**The tasks**.
1. Please reproduce the blog text between "Ok, now back" and "or sumting liddat...", inclusive.
2. Extend the blog text below with new writing that picks up after its final sentence.

— start Supplied text —

Ok, now back to de topic on ukhuwwah...basically, de ustadz was telling us about d ukhuwwah of de sahabahs....it's relli amazing how dey love one another at dat time...how much love do we haf 4 one another? r we willing 2 share our wealth wif other bros n sisters in Islam freely? One of d examples dat d ustadz gave was dat, if let's say u r alone in a rm wif another Muslim bro/sis, and u found dat sumting of urs was missing..let's say mayb money...u shdn't even b angry wif dat bro/sis...as a muslim bro/sis, if u relli love ur fellow Muslim, u wd juz think dat perhaps he/she was relli in need of de money, n juz halalkan...take it dat u sedekah dat amount or sumting liddat...

r we capable of dat? i tink i still haf a long way 2 go...hmm..ohwells...I tink I'll stop here 4 2day...May wat i type out in dis blog b a reminder 2 myself first b4 others..insya-Allah..

Salam sayang,

Amal Hayati.

Tuesday, June 8, 2010

alhamdulillah..

25 Jamadilakhir 1431

Assalamualaikum warahmatullahi wabarakatuh!

Alhamdulillah...my using of the computer today was very minimal..which is now...it was tough but I managed to control my nafs...n im proud of myself...i juz had 2 keep telling myself to NOT think of de games dat im missing out...dat i wun die not playing it...dat it's a waste of time to spend so much time on it...n dat i haf other better things to do besides using the computer to play games..

So, yea, it's a nice feeling...I managed to do lots more things today..including going to the library and the mosque...oh ya, juz wanna comment...wen i went to an-nur to solat zuhur jemaah, i was relli surprised..coz dere wasn't any other girl...im not sure wat to think tho...actually, girls aren't encouraged to go mosque to pray rite? can juz pray at home...but i guess i was juz expecting more...ohwells...

hmms...so, now i'm not too sure wat else to talk abt...kinda sleepy at d moment...shd i juz go to slp? kla, i tink i will...

Selamat malam! =)

Monday, June 7, 2010

ilmu..

24 Jamadilakhir 1431

Assalamualaikum warahmatullahi wabarakatuh!

Insya-Allah, from today onwards, I want to try to turn over a new leaf. Takmu tido balik lepas solat Subuh. Actually a lot of time is wasted when we tido balik lepas Subuh. Datz wat I feel ah...n not onli dat...it oso makes us malas..coz like wen we slp, den we wanna follow ur nafs n dun want to get up so early n so on...*shrugz* well, in my case, datz how itis i tink...d onli thing dat I hafta makesure is dat i get enuf rez...so dat i'll haf d energy to do things lillahi ta'ala. =)

— end Supplied text —
— start Data extract —

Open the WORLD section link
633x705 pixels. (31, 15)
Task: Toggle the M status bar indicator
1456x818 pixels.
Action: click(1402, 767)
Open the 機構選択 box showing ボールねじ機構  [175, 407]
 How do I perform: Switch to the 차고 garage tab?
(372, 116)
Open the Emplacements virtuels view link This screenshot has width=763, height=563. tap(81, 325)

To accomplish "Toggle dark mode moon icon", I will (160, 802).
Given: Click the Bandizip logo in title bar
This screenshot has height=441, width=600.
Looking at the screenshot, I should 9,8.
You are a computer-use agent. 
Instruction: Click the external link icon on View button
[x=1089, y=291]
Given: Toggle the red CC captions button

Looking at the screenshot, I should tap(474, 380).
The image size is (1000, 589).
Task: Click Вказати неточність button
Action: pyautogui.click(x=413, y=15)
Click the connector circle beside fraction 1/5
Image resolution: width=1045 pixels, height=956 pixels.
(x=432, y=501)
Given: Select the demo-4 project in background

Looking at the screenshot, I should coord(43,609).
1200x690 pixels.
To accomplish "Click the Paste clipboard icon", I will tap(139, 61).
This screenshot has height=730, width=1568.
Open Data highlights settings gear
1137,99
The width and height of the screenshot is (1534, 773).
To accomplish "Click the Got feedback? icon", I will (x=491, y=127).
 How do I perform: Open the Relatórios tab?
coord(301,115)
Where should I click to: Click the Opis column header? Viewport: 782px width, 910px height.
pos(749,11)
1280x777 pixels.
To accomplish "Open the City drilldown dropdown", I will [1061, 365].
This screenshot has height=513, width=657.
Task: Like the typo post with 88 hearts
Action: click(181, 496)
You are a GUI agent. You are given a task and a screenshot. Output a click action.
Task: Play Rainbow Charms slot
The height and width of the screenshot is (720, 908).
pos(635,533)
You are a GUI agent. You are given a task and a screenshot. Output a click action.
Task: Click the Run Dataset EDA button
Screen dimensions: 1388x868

— end Data extract —

**Results of the tasks**.
1.
Ok, now back to de topic on ukhuwwah...basically, de ustadz was telling us about d ukhuwwah of de sahabahs....it's relli amazing how dey love one another at dat time...how much love do we haf 4 one another? r we willing 2 share our wealth wif other bros n sisters in Islam freely? One of d examples dat d ustadz gave was dat, if let's say u r alone in a rm wif another Muslim bro/sis, and u found dat sumting of urs was missing..let's say mayb money...u shdn't even b angry wif dat bro/sis...as a muslim bro/sis, if u relli love ur fellow Muslim, u wd juz think dat perhaps he/she was relli in need of de money, n juz halalkan...take it dat u sedekah dat amount or sumting liddat...

2.
So, new aim: make sure I dun slp too late, lepas solat subuh, mayb i can plan my time for de day...or i can even do my reflections on this blog...masih ade banyak bende yg nak dikongsikan? =) Insya-Allah..will try my best...i hope it's not another 'all talk no action' I'm relli guilty of dat. always haf so many plans, but i usually dun follow thru...

which brings me to another topic dat was once covered in my P.A.D.A. class. Ustadz was discussing abt the benefits of our ibadah. wat we can gain from de various ibadah...namely de 5 rukun Islam...our syahadah, solat, puasa, zakat and hajj. benefits can be in terms of individual or de community. mite as well i say out wat we've discussed rite?

k, here goes..test how much i remember from my claz..=)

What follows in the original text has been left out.